The above objects of the present invention are also achieved by a plug-in unit to be mounted in a sub-rack unit including connectors, which plug-in unit includes: a printed board including parallel first and second sides and having connectors provided on the first side thereof, the connectors being connected with the connectors of the sub-rack unit so that the plug-in unit is mounted therein; a photoelectric conversion module provided on the printed board; a front member attached to the second side of the printed board, the front member having a space formed therein; and a rotating member holding adapters for connecting optical connectors, the rotating member being supported in the space of the front member so as to be rotationally moved between a position in which the rotating member is housed in the space with the adapters facing downward and a position in which the adapters protrude from the front member through an opening formed on a first side thereof to face slantingly downward, the first side facing a reverse direction to said printed board, wherein plugs provided on ends of optical fibers extending from the photoelectric module are connected to the adapters.
According to this plug-in unit, the eyes of a user are protected from laser beams when the user connects the plugs of the optical fibers with the adapters. Further, this plug-in unit is allowed to have a larger number of adapters than a conventional plug-in unit.

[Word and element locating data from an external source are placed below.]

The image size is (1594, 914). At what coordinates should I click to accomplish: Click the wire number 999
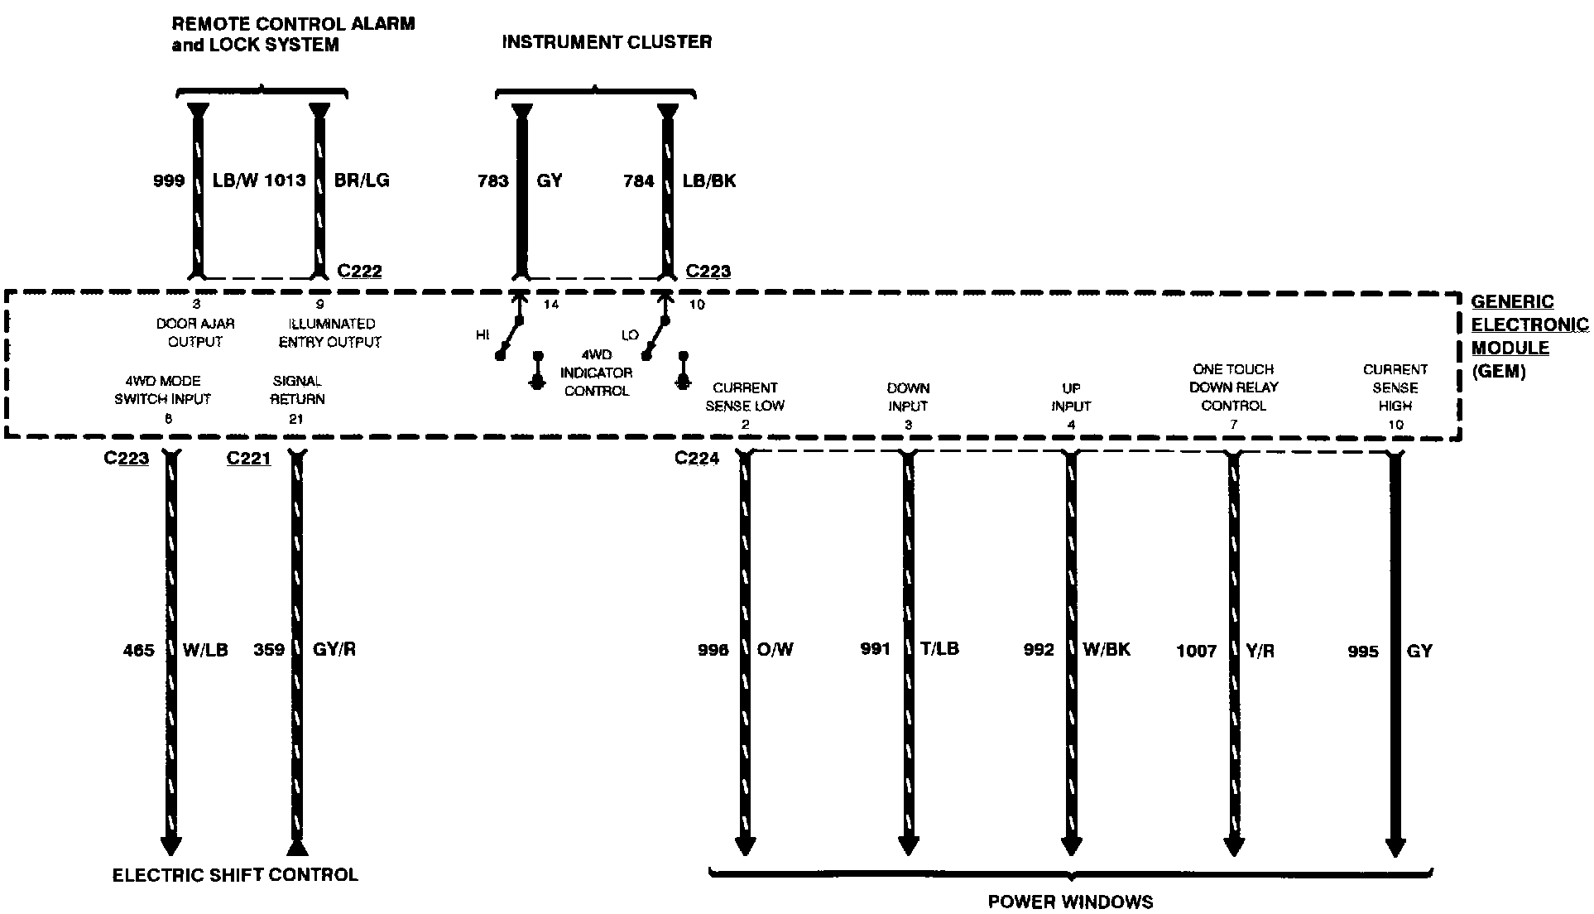pos(169,180)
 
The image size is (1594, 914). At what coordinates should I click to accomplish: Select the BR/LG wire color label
pos(361,180)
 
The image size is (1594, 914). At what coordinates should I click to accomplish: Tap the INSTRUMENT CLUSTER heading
pos(607,42)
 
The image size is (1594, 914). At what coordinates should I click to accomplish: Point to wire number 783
pos(492,180)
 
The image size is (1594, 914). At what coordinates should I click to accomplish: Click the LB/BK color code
pos(709,180)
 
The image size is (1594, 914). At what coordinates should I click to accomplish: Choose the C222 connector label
pos(360,271)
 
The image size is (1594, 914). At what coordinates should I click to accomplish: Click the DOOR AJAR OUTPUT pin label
pos(195,333)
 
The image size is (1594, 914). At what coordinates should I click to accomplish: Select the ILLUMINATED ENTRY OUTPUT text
pos(329,333)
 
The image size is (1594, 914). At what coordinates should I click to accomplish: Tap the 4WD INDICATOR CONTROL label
pos(596,373)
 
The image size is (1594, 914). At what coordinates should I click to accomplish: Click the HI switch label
pos(483,335)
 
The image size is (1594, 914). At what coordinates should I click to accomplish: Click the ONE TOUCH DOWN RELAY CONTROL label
pos(1233,387)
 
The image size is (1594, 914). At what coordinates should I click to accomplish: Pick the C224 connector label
pos(697,459)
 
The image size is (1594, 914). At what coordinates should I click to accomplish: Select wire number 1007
pos(1196,652)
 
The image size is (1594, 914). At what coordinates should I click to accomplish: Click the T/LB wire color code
pos(939,649)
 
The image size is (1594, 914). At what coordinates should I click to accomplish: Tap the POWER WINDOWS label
pos(1070,902)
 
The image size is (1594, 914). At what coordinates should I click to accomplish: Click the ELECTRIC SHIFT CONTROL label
pos(235,875)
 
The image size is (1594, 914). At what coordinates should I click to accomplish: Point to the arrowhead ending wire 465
pos(170,844)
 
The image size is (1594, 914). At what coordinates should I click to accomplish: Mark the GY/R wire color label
pos(334,649)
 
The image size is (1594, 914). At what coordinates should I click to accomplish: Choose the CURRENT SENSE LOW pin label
pos(745,397)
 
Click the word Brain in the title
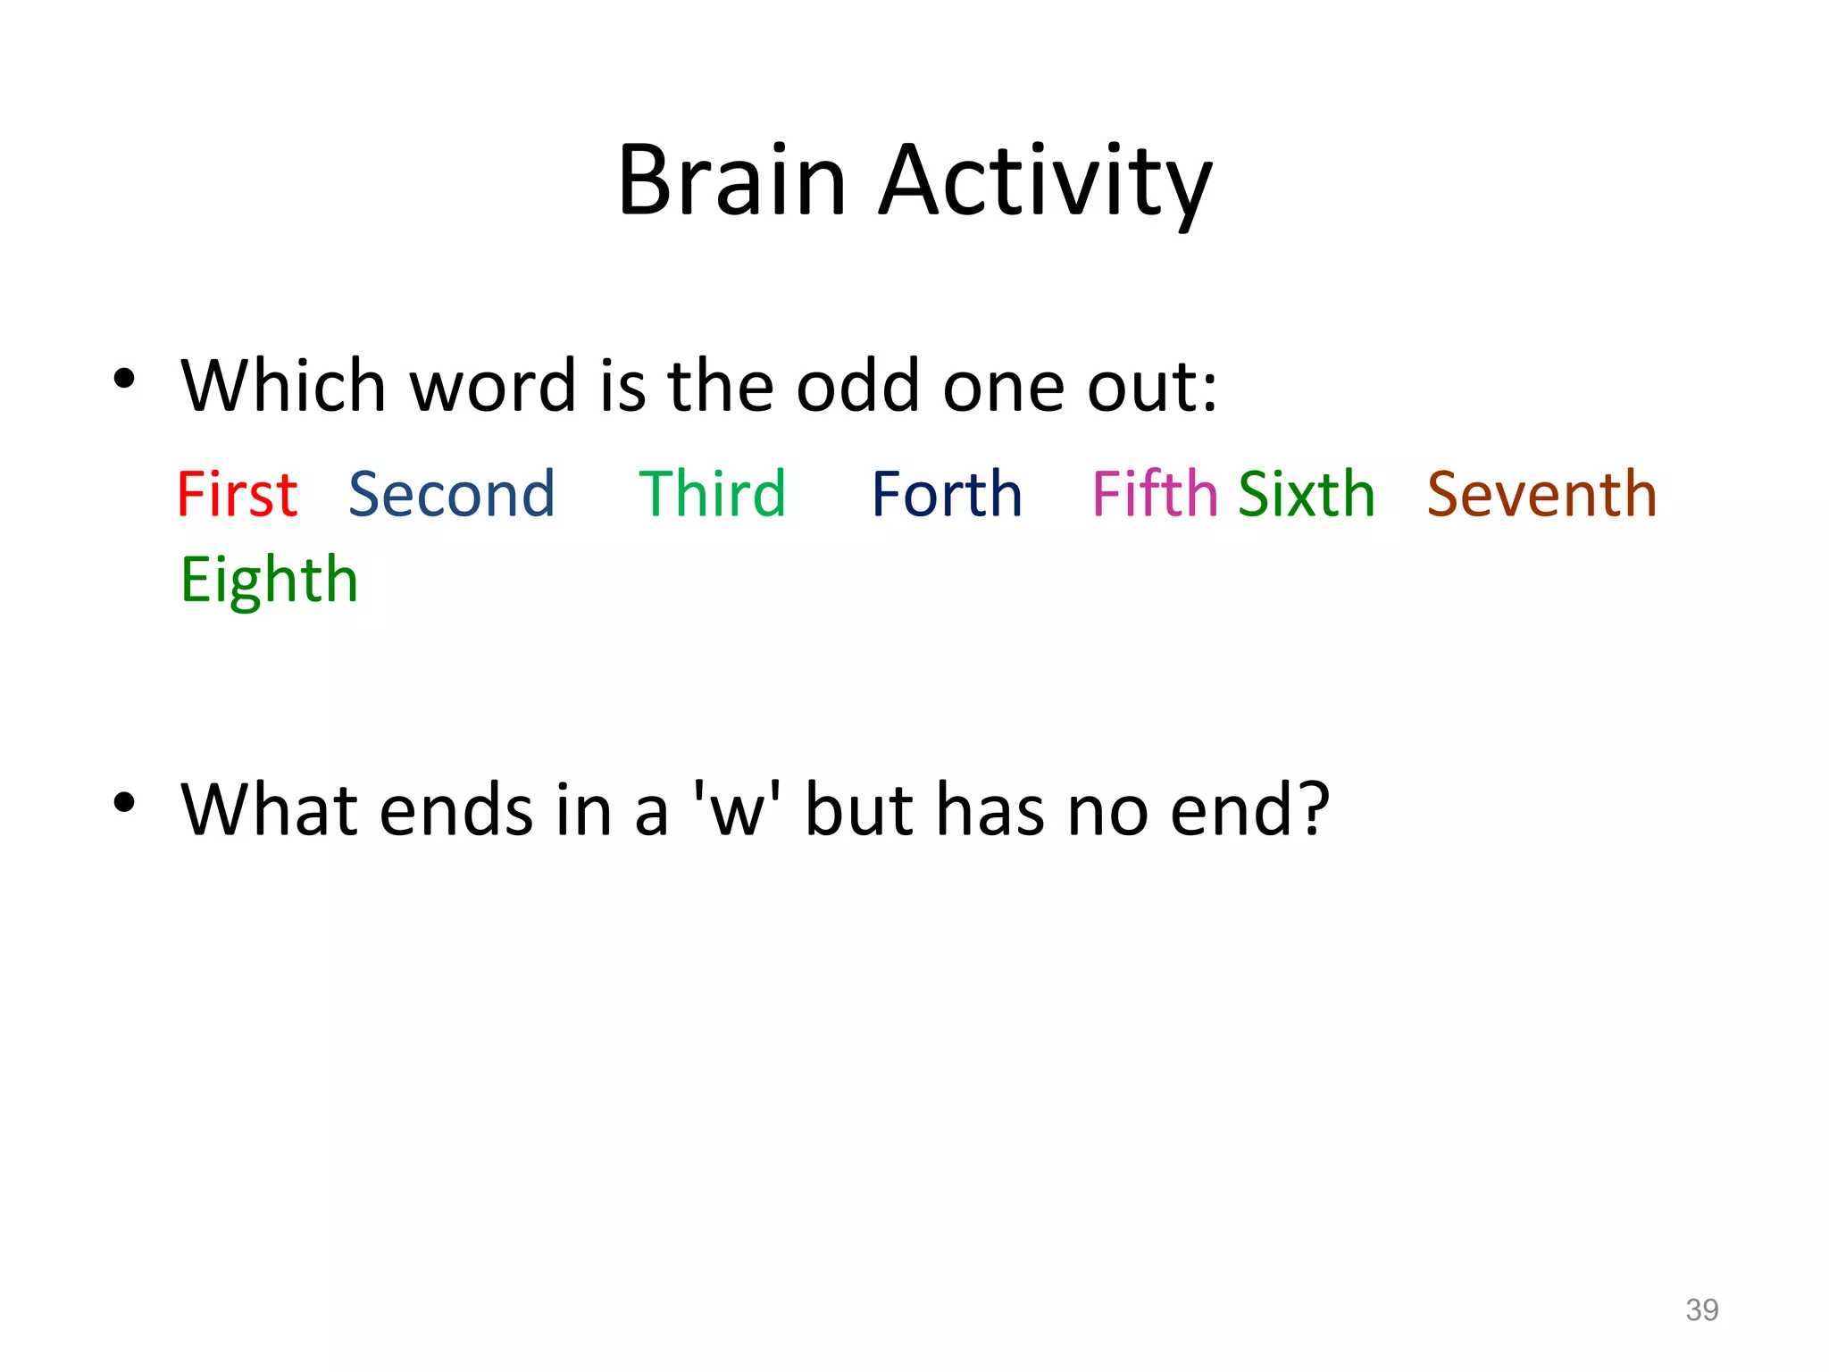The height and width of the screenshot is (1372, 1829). tap(731, 180)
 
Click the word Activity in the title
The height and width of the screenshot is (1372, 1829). tap(1045, 182)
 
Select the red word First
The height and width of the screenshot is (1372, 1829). tap(237, 494)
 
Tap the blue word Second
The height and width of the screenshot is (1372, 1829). tap(451, 494)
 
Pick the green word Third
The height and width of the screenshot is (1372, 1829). tap(712, 494)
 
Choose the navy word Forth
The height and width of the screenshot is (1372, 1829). tap(947, 494)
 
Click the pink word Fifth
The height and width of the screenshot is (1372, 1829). tap(1154, 494)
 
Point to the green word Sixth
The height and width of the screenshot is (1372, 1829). tap(1307, 494)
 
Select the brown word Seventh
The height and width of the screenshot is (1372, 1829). tap(1541, 494)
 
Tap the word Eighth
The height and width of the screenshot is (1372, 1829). tap(269, 581)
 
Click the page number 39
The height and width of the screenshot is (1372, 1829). tap(1701, 1309)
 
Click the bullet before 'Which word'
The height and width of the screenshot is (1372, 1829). tap(124, 379)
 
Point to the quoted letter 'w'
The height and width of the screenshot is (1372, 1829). tap(738, 810)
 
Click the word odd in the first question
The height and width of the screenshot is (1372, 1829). tap(857, 386)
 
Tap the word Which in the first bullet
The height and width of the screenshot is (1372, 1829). tap(283, 386)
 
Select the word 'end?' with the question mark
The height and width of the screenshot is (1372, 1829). tap(1249, 810)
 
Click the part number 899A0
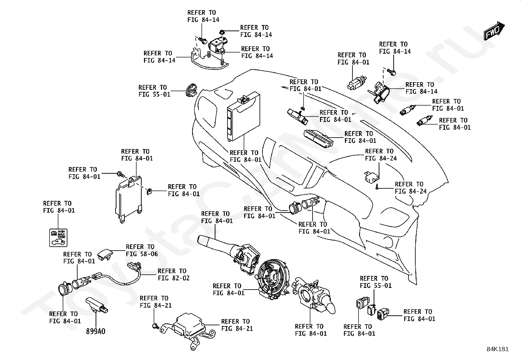point(96,331)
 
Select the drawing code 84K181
point(497,349)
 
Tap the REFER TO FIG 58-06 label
point(142,250)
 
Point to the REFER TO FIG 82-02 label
point(173,274)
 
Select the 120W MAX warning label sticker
point(58,237)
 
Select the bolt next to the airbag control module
point(155,326)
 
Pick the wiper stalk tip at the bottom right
point(330,309)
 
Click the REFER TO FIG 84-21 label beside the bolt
point(155,302)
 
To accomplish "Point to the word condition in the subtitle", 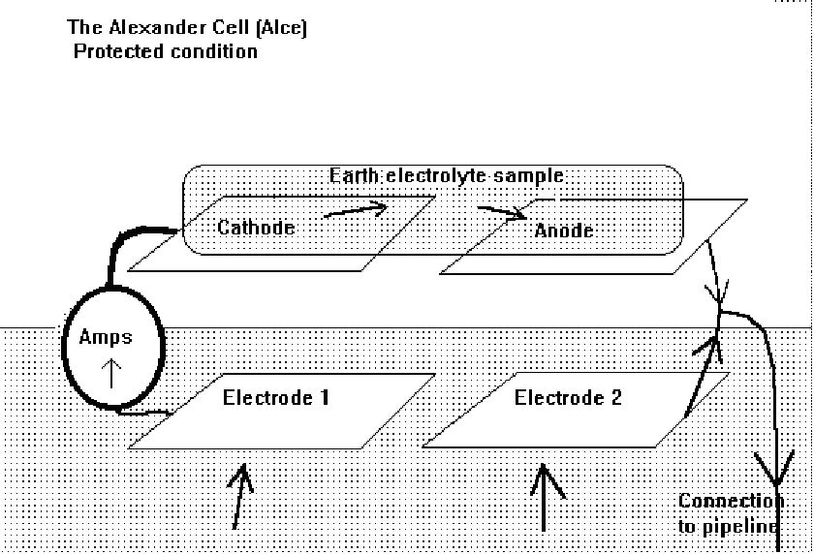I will [x=212, y=51].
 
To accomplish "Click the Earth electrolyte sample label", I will [x=447, y=176].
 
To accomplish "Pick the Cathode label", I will [x=256, y=229].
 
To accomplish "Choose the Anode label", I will [x=564, y=231].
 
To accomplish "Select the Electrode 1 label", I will [x=276, y=397].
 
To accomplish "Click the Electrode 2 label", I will [x=568, y=397].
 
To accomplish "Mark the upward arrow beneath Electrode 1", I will [x=241, y=495].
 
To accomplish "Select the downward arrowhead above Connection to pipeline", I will [x=774, y=475].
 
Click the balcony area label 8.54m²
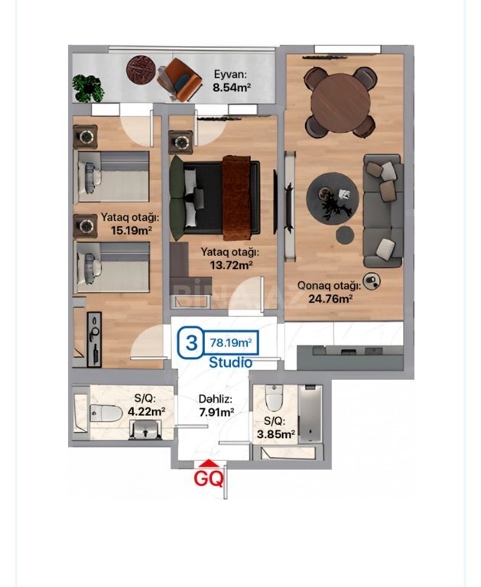[x=232, y=88]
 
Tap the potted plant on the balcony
[x=88, y=88]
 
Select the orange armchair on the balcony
[x=180, y=79]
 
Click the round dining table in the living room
[x=340, y=102]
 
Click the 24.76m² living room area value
[x=330, y=299]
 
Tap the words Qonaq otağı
[x=329, y=286]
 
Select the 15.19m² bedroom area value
[x=131, y=230]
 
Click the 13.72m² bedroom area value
[x=231, y=265]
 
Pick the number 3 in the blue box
[x=191, y=342]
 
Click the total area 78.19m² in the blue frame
[x=231, y=342]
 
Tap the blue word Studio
[x=230, y=362]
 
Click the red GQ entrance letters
[x=208, y=478]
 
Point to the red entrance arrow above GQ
[x=208, y=464]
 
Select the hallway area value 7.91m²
[x=217, y=412]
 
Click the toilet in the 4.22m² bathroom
[x=106, y=413]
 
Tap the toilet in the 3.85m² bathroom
[x=274, y=397]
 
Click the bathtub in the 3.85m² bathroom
[x=310, y=413]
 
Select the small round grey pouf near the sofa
[x=345, y=235]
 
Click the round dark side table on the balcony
[x=141, y=70]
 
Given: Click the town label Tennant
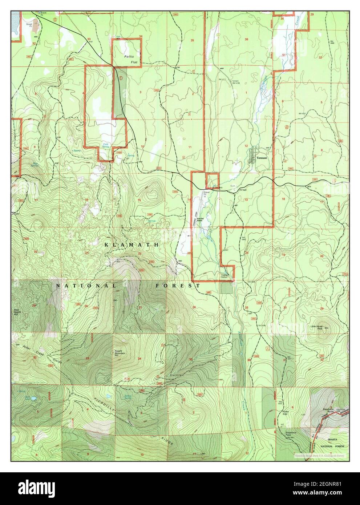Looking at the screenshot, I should pos(261,158).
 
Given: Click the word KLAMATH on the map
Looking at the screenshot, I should pos(131,245).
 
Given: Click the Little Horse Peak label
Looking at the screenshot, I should pos(317,328).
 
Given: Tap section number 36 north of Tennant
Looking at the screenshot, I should pos(246,39).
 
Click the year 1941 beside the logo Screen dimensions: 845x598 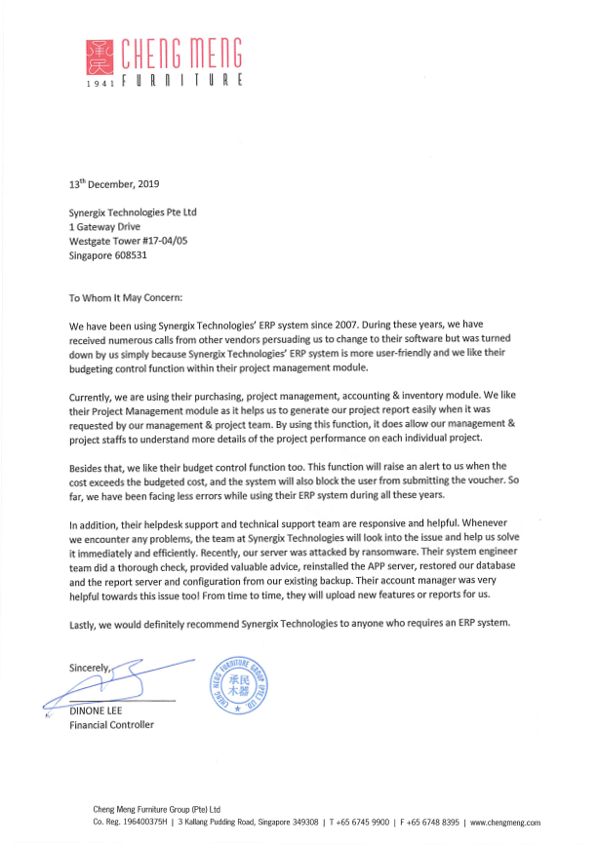coord(100,84)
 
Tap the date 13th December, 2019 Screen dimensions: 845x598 coord(113,183)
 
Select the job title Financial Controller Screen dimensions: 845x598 coord(111,725)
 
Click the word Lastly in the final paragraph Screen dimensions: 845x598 coord(84,624)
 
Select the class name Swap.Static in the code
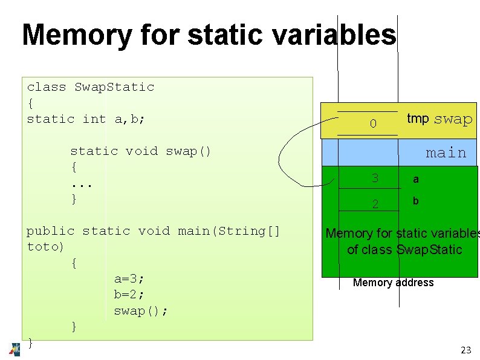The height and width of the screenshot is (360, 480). (x=114, y=87)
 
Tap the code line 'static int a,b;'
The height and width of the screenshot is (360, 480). (x=86, y=119)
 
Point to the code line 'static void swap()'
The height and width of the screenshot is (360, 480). (x=140, y=151)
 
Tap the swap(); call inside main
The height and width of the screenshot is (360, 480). (x=141, y=311)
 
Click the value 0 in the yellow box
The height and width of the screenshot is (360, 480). (x=373, y=124)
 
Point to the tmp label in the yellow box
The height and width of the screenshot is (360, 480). (x=418, y=119)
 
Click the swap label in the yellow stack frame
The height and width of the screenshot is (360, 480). (x=453, y=119)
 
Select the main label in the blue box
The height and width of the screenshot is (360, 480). (x=446, y=153)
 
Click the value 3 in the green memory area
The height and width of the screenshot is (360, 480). (x=375, y=178)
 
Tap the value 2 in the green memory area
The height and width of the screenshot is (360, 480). (x=375, y=204)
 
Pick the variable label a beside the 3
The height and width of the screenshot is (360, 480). (x=416, y=180)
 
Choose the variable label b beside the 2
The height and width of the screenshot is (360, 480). (x=416, y=201)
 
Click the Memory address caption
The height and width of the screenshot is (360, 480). (x=393, y=283)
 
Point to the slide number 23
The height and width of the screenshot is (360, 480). (x=465, y=350)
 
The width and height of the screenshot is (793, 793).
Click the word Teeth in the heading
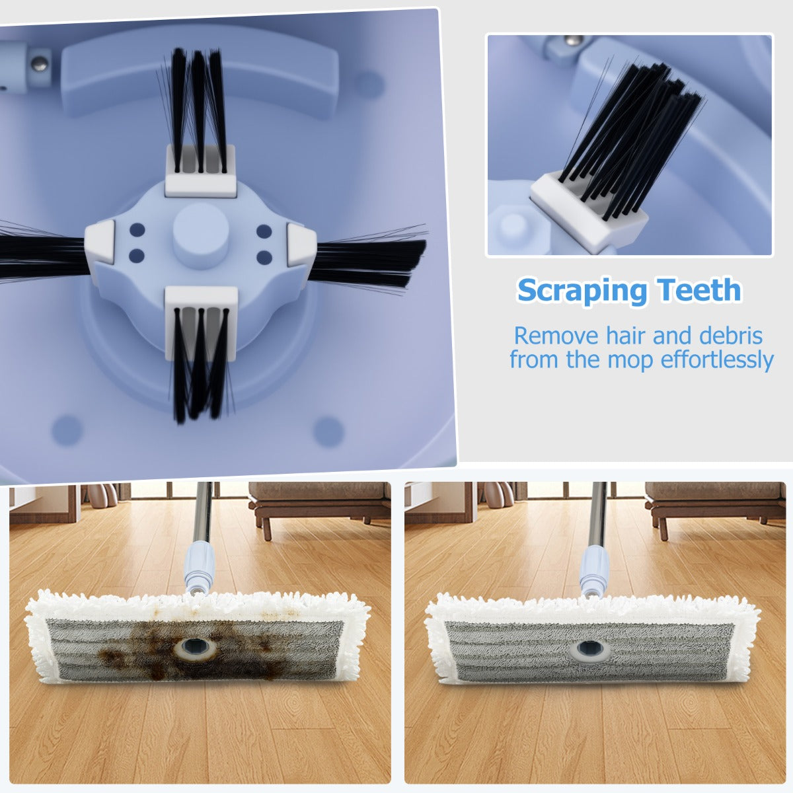699,289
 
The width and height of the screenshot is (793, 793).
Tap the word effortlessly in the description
717,359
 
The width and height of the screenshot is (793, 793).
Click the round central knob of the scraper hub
200,236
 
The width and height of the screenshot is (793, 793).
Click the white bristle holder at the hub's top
200,170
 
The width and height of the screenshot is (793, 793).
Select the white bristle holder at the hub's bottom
202,323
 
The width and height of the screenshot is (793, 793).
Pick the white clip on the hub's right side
301,245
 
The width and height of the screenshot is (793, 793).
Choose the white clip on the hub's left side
100,242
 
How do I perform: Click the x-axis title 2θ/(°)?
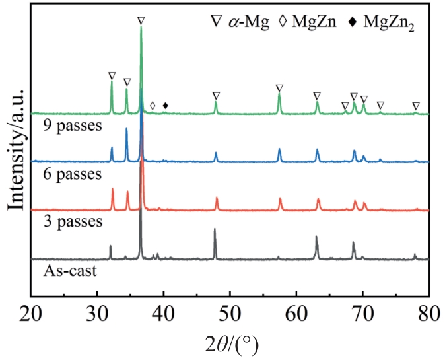pos(230,343)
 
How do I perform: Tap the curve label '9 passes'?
pos(72,126)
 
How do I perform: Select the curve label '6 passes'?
pos(72,174)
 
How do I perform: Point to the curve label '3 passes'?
pos(72,221)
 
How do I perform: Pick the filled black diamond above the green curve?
pos(166,106)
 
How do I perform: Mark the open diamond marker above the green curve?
pos(153,106)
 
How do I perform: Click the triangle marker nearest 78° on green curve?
pos(415,106)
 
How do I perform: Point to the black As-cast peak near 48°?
pos(215,231)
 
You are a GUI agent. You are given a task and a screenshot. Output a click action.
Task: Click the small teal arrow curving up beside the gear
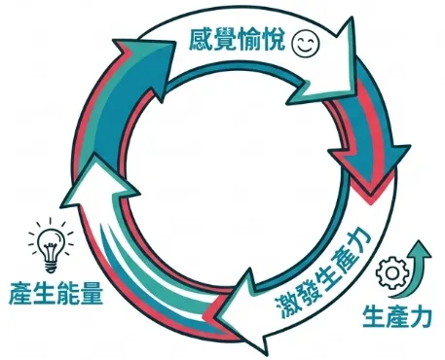click(421, 263)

The above objects of the present invention are also achieved by a communication device including: a sub-rack unit including a back wiring board having connectors, and first and second guide rail parts being attached to a top side and a lower portion of the sub-rack unit, respectively; a plurality of plug-in units being inserted along the first and second guide rail parts into the sub-rack unit to be plugged into the connectors of the sub-rack unit; a member for forming an air reservoir room formed under the second guide rail parts; and a plurality of motor-fan units each having a motor fan, the motor-fan units being plugged into the sub-rack unit under the member for forming the air reservoir room.
According to this communication device, air from the plugged motor-fan units enters the air reservoir room first and then the sub-rack unit. By this structure, the air equally blows up inside all the mounted plug-in units so that all the plug-in units are forcibly air-cooled equally.
The above objects of the present invention are further achieved by a plug-in unit to be mounted in a sub-rack unit, which plug-in unit includes: a front member including a convex part; and first and second card lever assemblies attached to top and bottom end portions of the front member, respectively, each of the first and second card lever assemblies including a main body and an auxiliary lever having a hook part and supported by the main body so as to be rotationally moved around a rotation center, the hook part being formed on an elastically deformable frame part having a frame shape with a hole formed therein, wherein the hook part of the auxiliary lever is positioned on a level with the rotation center in a direction in which the plug-in unit is inserted into the sub-rack unit when the hook part engages with the convex part of the front member.
According to this plug-in unit, the hook part is not disengaged from the convex part even if a force to dismount the plug-in unit from the sub-rack unit is exerted. Therefore, the plug-in unit is mounted in the sub-rack unit in a locked state with high reliability.